-------- SOURCE DATA --------
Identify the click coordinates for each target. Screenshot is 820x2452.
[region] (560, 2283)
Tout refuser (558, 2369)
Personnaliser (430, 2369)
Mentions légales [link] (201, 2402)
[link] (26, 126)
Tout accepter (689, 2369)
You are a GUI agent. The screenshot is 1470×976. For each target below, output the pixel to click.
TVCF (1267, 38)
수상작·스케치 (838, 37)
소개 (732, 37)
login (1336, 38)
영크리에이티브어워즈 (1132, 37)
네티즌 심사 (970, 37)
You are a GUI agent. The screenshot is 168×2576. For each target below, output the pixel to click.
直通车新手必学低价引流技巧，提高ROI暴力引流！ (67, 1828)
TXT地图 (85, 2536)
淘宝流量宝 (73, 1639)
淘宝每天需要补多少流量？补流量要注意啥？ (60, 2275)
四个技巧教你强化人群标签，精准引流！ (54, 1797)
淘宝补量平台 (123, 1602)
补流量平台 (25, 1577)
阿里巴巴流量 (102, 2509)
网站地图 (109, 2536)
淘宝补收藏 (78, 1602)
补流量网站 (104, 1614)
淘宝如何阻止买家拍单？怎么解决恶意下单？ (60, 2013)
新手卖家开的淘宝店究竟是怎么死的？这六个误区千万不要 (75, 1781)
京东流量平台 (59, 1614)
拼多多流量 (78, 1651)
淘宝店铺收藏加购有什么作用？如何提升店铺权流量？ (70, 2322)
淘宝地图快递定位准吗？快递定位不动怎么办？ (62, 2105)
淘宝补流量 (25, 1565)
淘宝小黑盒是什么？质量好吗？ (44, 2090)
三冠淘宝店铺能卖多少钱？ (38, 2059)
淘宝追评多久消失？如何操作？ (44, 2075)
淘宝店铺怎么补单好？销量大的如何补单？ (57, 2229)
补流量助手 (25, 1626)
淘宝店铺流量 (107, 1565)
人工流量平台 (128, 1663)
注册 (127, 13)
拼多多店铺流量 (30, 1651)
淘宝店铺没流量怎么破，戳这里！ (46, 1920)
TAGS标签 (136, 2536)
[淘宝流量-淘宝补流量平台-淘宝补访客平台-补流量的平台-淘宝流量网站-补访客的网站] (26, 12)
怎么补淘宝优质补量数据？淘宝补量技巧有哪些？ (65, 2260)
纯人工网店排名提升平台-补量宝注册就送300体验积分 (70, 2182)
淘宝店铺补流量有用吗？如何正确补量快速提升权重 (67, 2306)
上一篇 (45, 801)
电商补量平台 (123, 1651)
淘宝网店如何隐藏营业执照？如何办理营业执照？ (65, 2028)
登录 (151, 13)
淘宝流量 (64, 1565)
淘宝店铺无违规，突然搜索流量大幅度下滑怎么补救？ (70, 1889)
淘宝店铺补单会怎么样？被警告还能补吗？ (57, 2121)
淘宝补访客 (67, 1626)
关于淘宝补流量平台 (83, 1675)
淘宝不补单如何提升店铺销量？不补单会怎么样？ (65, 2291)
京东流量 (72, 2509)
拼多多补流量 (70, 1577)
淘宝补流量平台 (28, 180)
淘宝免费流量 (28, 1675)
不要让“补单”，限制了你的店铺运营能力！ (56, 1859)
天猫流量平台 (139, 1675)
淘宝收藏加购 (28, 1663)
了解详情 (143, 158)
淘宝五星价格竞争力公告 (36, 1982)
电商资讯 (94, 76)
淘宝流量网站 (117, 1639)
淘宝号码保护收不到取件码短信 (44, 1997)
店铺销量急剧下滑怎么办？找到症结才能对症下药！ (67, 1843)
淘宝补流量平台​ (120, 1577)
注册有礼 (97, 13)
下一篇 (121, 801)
--------
_YOUR TASK_
For each line above that holds the string "target", provide a copy of that line.

_EXPECTED ANSWER_
Identify the click coordinates for each target. Screenshot is 820x2452.
You are a GUI agent. The screenshot is 1470×976. For each target below, output the pixel to click.
You are a GUI agent. The screenshot is 168×2576. For each target below, output the pixel to click.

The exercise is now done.